I am deadset against the chemo. I've done it before and it was really psychologically the worst part of the treatments for me. The justification for chemo is to stop it from spreading elsewhere in my body or to stop it growing elsewhere if it's started. So, here's my "twisted logic" about it: first, the chemo, to some extent, didn't help me the first time around; while it doesn't seem to be elsewhere, it also didn't stop it from growing in the breast; so, I have this germ of an idea in my head that it doesn't work, so why should I put myself through it again? Second, I fear it and have lots of anxiety and apprehension about taking it again. As I posted before, I think that fear and anxiety of something tends to decrease the effectiveness of it. And, third, several people have encouraged me to do chemo, but since I experienced fatigue last spring, I have tried to only do things that I want to do, not what others want me to do. I need to do it for me and if I think it will be effective. And, fourth, prior to surgery, they did a "lymphosyntigram" (sp?) in order to map my lymph system in the breast. They basically inject a radioactive material into your breast and then take pictures of that radioactivity for about 30 minutes. Based upon that map, the radiologist and Dr. Faddis said that my lymph system in my breast didn't drain anywhere - it pooled in my breast. (Which might actually explain why I still had some inflammation in that breast the day of surgery because of the biopsy on Oct 1.) So, I take this to mean that there wasn't a clear pathway out of my breast since they took the sentinel nodes last time, which means that any cancer stayed in the breast and didn't go beyond that. Couple that with the pet scan, chest x-ray, and blood tests which were all clear.

I do want to assure you that I haven't completely decided against chemo; I feel like I'm Gandalf in the Mines of Moria, when he sat for a long long time beside two doors trying to decide which one "felt right". So far, the no chemo path feels right. But I will sit at those doors for awhile before making a final decision. Fortunately, I have time to do that. I will have my ovaries taken out and go on an aromatase inhibitor (Femara or Arimadex) and then go on herceptin.

So, the wind has been taken out of my sails and I think my ship started to list some yesterday evening. But after watching a movie with my brother Scotty and my folks and a good night sleep, my ship has righted myself and I'm blowing into the sails again. I can feel you all blowing with me! And, for that, I thank you!


Heather said...

Oh Dee. This news makes me sad, but I am a FIRM believer that YOU should be the one making the decisions that are right for you, without being pressured by outsiders. Our motivation, you must understand, is that we selfishly want you to be around for the next 100 years or so. :) But we are not on the receiving end of the harsh effects that chemo has on your body. Only you can make the decision, and I will support you in whatever you decide.

I hope you found some joy this Thanksgiving and got to spend some quality time with your family and loved ones.

Blessed be,


mynameischarlene said...


i am so sorry. you are correct that you need to make this decision for yourself. i support you in any decision you make.

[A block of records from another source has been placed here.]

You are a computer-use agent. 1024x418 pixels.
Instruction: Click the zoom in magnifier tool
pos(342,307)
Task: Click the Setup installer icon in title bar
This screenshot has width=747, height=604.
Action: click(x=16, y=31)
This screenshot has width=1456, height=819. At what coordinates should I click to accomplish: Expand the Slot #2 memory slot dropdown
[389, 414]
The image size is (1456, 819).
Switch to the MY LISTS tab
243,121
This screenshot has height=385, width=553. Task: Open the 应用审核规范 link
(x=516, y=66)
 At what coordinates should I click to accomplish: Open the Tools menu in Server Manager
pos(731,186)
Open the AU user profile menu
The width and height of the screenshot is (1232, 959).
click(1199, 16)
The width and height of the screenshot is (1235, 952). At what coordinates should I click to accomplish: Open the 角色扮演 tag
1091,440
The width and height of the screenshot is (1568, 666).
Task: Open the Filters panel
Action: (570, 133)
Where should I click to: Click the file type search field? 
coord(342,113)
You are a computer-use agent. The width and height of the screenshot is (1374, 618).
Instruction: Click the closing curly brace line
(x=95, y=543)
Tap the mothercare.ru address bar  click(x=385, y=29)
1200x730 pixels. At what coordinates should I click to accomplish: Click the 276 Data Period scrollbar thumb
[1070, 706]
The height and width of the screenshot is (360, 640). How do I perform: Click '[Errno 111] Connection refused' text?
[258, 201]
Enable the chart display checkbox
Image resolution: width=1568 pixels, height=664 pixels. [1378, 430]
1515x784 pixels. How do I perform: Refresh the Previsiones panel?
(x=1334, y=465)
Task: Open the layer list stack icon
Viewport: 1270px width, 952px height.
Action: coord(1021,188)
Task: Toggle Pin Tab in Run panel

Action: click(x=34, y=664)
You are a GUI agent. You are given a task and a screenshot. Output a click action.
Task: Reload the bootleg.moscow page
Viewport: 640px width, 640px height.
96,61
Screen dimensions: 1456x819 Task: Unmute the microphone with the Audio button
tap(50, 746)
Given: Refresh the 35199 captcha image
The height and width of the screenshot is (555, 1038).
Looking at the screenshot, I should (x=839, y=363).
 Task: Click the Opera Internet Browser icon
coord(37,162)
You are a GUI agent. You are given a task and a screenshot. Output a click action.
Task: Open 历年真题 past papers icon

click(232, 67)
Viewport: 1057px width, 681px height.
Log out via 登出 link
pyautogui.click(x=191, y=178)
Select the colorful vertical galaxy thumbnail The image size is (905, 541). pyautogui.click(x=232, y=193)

you and your family are in our thoughts and prayers.

Anonymous said...

I want to add my own comment that I feel strongly you should follow your own feelings about this. Not everything that exists can be explained by our science.
Our good thoughts are with you.

With love,

Greg Hyatt said...

In the face of such difficult decisions, I pray that you find clarity and solace. I know this can't be easy, Dee. Sending you a big dose of love and support.



Cat/Goo/Finn said...


When Jeremiah's grandmother had cancer everyone swore they new what was best for her, ordering her around daily. For some time she complied and did what everyone wanted, to make them feel better, and then she realized that she was the one in need of "feeling better". I remember watching her take control and thinking she looked healthier in those moments than in any other moment I had known her. We are in charge of so little in this what you can to be the captain of your destiny. I pray that you find clarity and peace as you sit by those doors and make your decision. For what it's worth...I support you and stand by whatever you decide to do.